The instruction sets and subroutines of media distribution system 18, which are typically stored on a storage device 34 coupled to computer 28, are executed by one or more processors (not shown) and one or more memory architectures (not shown) incorporated into computer 28. Storage device 34 may include but are not limited to a hard disk drive, a tape drive, an optical drive, a RAID array, a random access memory (RAM), or a read-only memory (ROM).

Users 14, 20, 22, 24, 26 may access media distribution system 18 directly through network 30 or through secondary network 32. Further, computer 28 (i.e., the computer that executes media distribution system 18) may be connected to network 30 through secondary network 32, as illustrated with phantom link line 36.

Users 14, 20, 22, 24, 26 may access media distribution system 18 through various client electronic devices, examples of which may include but are not limited to personal media devices 12, 38, 40, 42, client computer 44, personal digital assistants (not shown), cellular telephones (not shown), televisions (not shown), cable boxes (not shown), internet radios (not shown), or dedicated network devices (not shown), for example.

The various client electronic devices may be directly or indirectly coupled to network 30 (or network 32). For example, client computer 44 is shown directly coupled to network 30 via a hardwired network connection. Further, client computer 44 may execute a client application 46 (examples of which may include but are not limited to Microsoft Internet Explorer™, Netscape Navigator™, RealRhapsody™ client, RealPlayer™ client, or a specialized interface) that allows e.g., user 22 to access and configure media distribution system 18 via network 30 (or network 32).

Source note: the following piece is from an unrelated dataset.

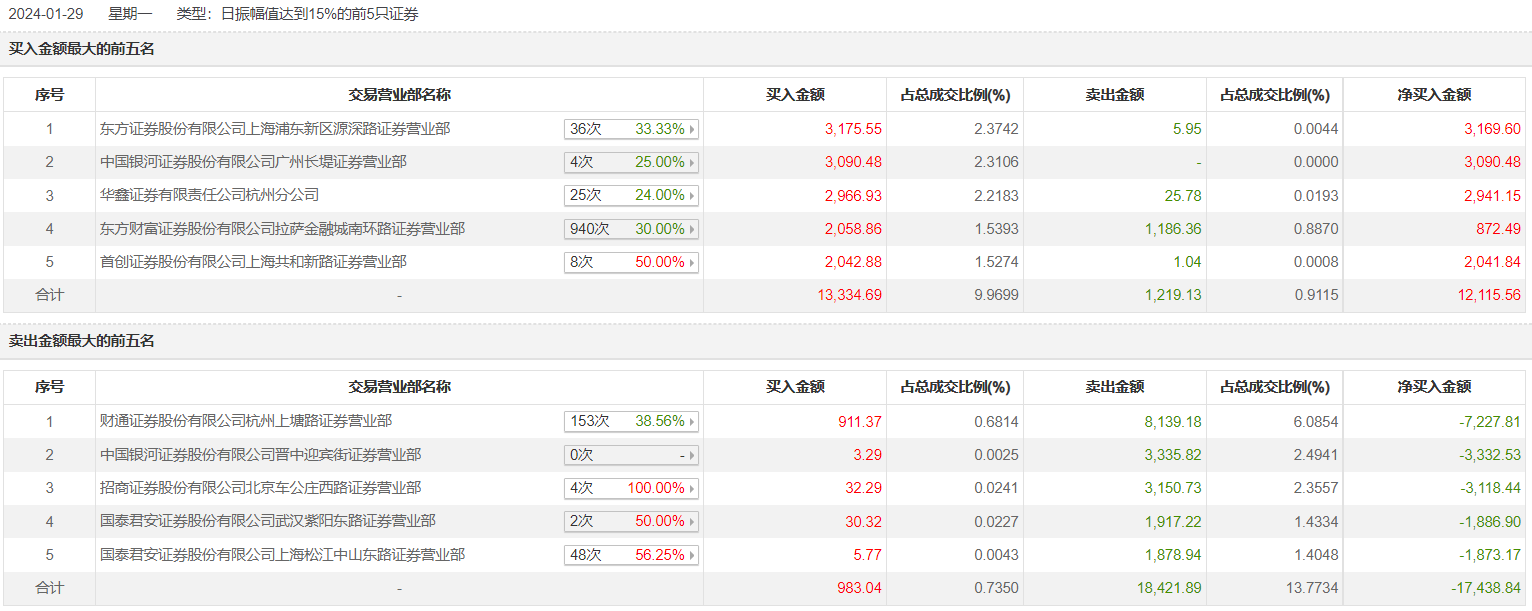This screenshot has width=1532, height=611.
Task: Click the 4次 100.00% dropdown box
Action: click(631, 488)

Client computer 44 may run an operating system, examples of which may include but are not limited to Microsoft Windows™, or Redhat Linux™.

The instruction sets and subroutines of client application 46, which are typically stored on a storage device 48 coupled to client computer 44, are executed by one or more processors (not shown) and one or more memory architectures (not shown) incorporated into client computer 44. Storage device 48 may include but are not limited to a hard disk drive, a tape drive, an optical drive, a RAID array, a random access memory (RAM), or a read-only memory (ROM).

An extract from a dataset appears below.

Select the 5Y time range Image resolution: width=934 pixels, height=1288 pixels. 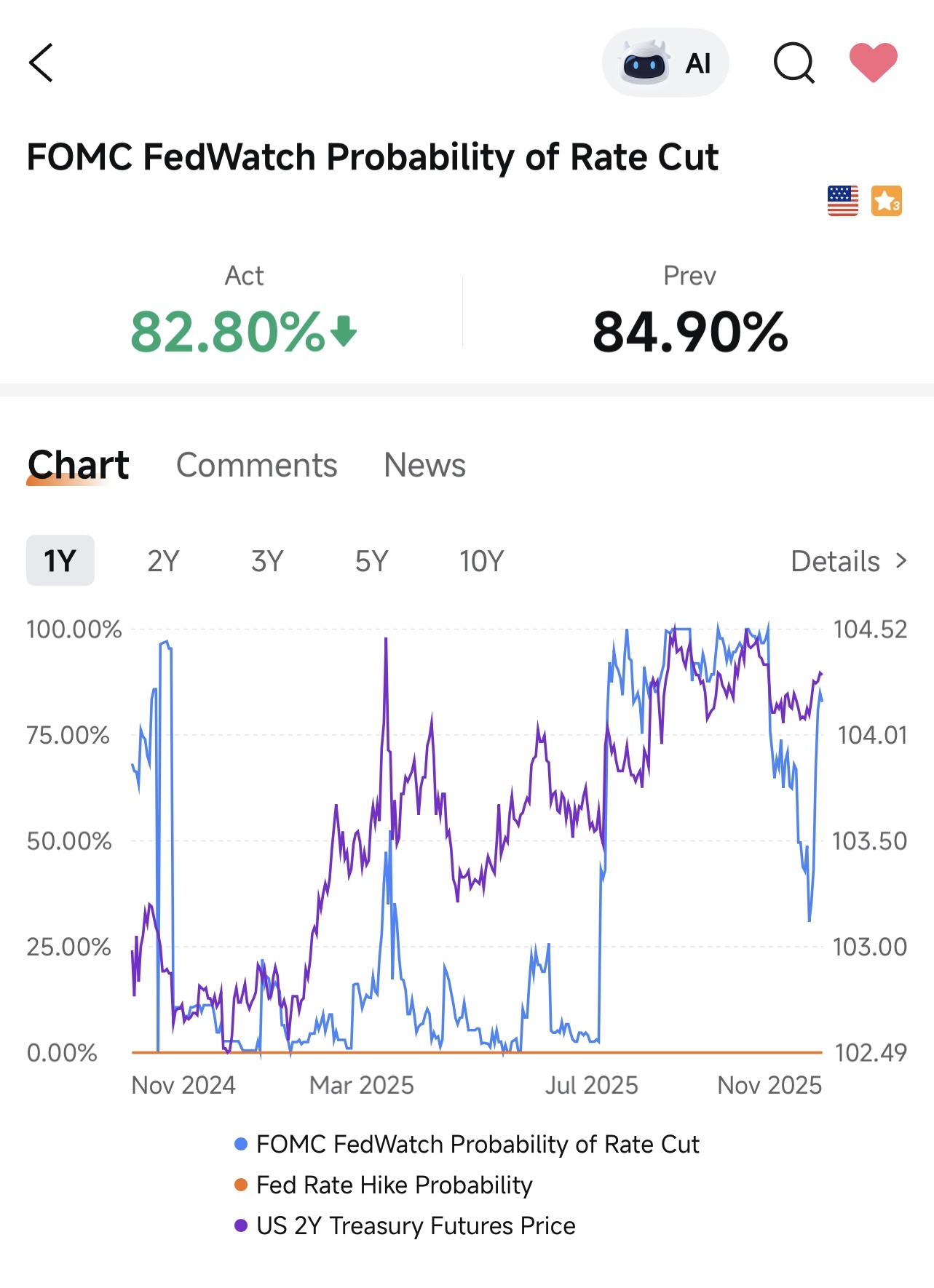[371, 561]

As discussed above, the various client electronic devices may be indirectly coupled to network 30 (or network 32). For example, personal media device 38 is shown wireless coupled to network 30 via a wireless communication channel 50 established between personal media device 38 and wireless access point (i.e., WAP) 52, which is shown directly coupled to network 30. WAP 52 may be, for example, an IEEE 802.11a, 802.11b, 802.11g, Wi-Fi, and/or Bluetooth device that is capable of establishing the secure communication channel 50 between personal media device 38 and WAP 52. As is known in the art, all of the IEEE 802.11x specifications use Ethernet protocol and carrier sense multiple access with collision avoidance (i.e., CSMA/CA) for path sharing. The various 802.11x specifications may use phase-shift keying (i.e., PSK) modulation or complementary code keying (i.e., CCK) modulation, for example. As is known in the art, Bluetooth is a telecommunications industry specification that allows e.g., mobile phones, computers, and personal digital assistants to be interconnected using a short-range wireless connection.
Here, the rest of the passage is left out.